▶ **ACTIVITY**: Write out the line that holds "You are a computer-use" together with every line that follows it to the end of the material below, exactly. Omit the pictures.

SUPPLIED MATERIAL below:

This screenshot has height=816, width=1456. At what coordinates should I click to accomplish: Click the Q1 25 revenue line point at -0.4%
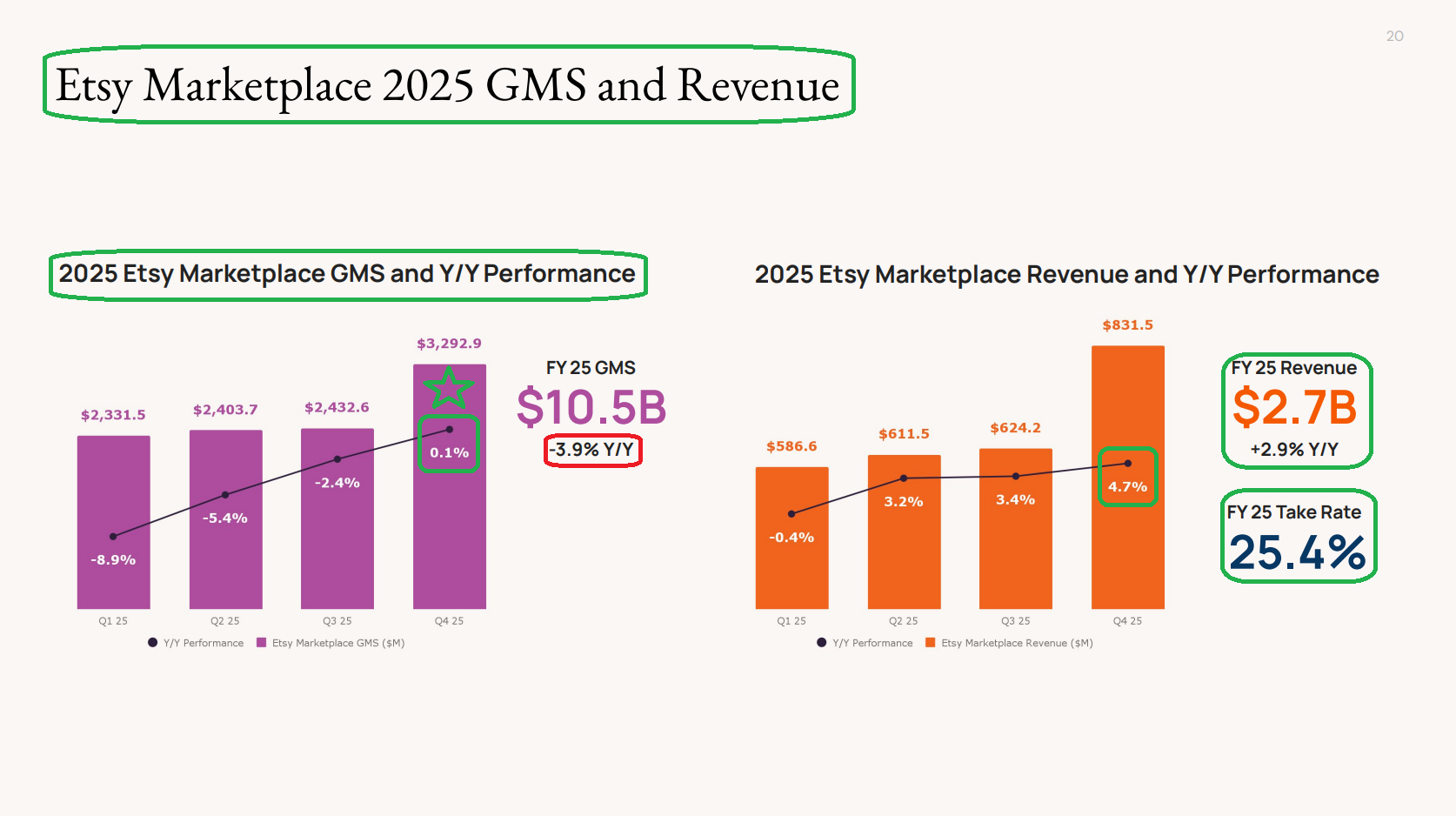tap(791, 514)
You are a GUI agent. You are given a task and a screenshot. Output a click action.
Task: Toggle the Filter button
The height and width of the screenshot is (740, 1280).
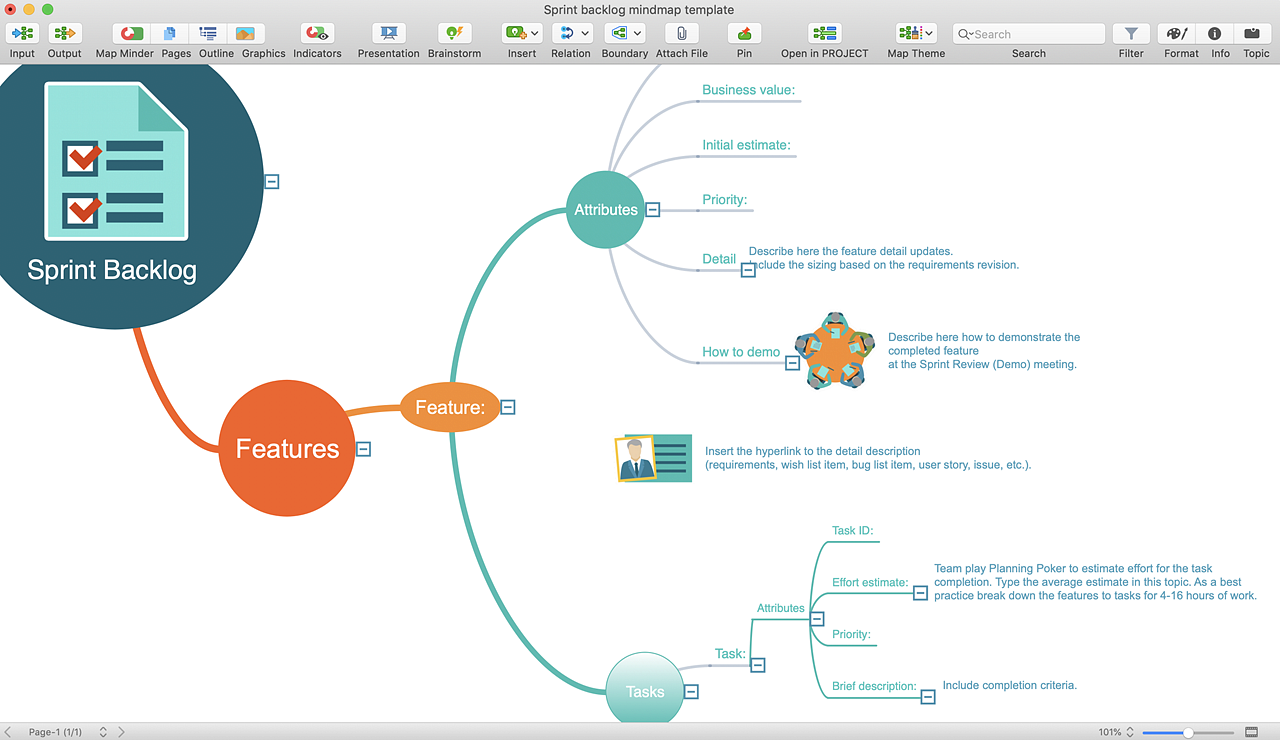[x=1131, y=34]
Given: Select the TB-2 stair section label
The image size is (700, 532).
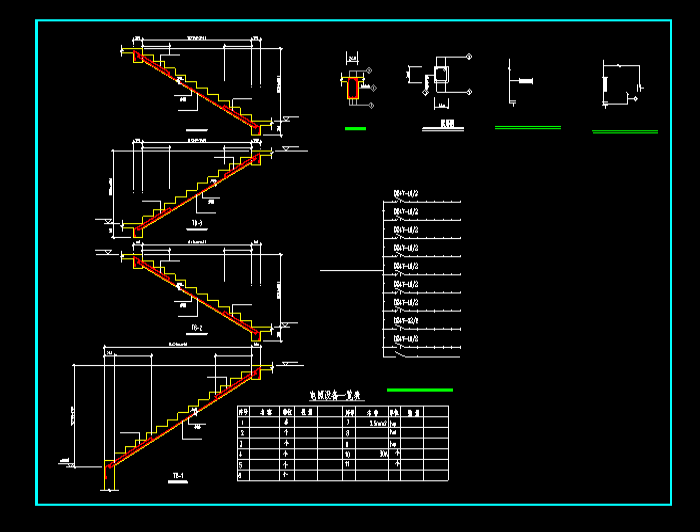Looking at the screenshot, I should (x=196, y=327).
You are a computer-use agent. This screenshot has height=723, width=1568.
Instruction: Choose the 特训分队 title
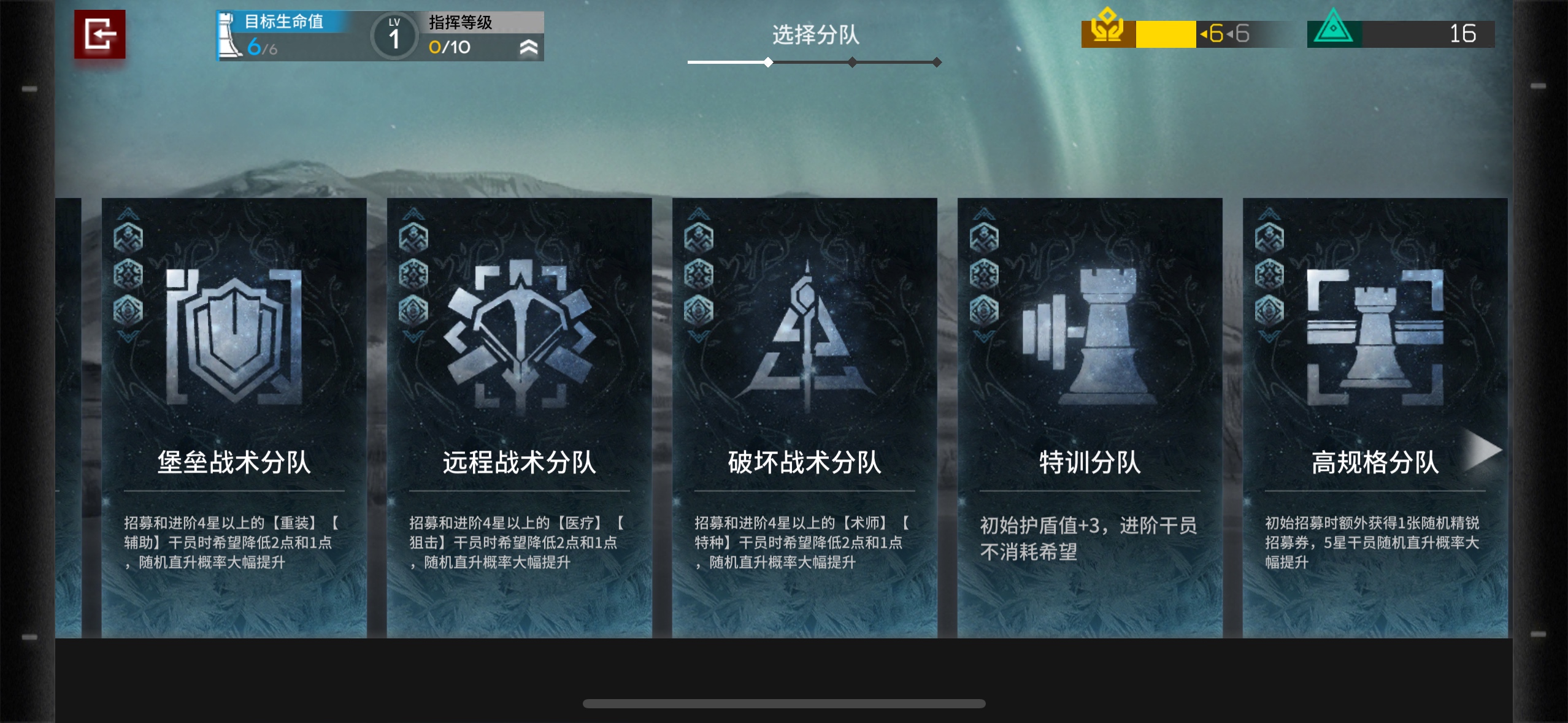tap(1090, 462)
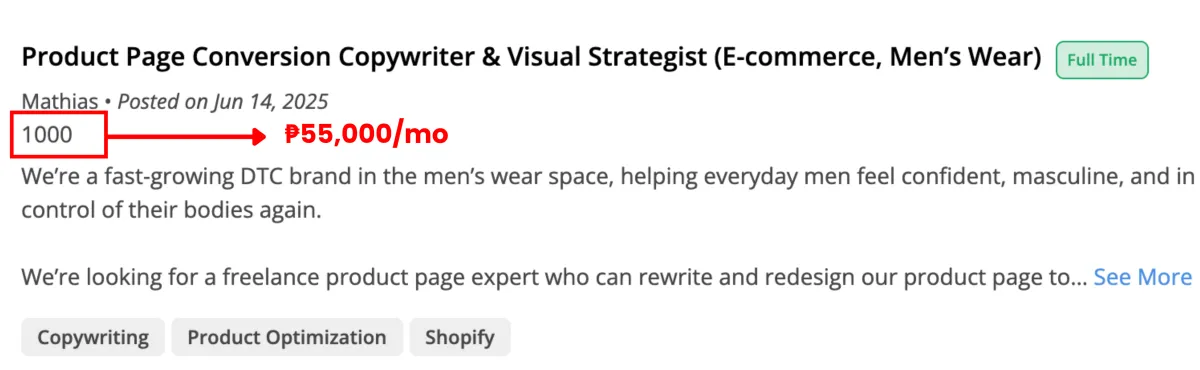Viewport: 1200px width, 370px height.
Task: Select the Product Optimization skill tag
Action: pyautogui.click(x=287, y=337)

End of SUPPLIED MATERIAL.

▶ **ANSWER FOR THIS EXERCISE**:
You are a computer-use agent. This screenshot has height=723, width=1568.
Instruction: Choose the 特训分队 title
tap(1090, 462)
Viewport: 1200px width, 370px height.
Task: Select the Product Optimization skill tag
Action: pyautogui.click(x=287, y=337)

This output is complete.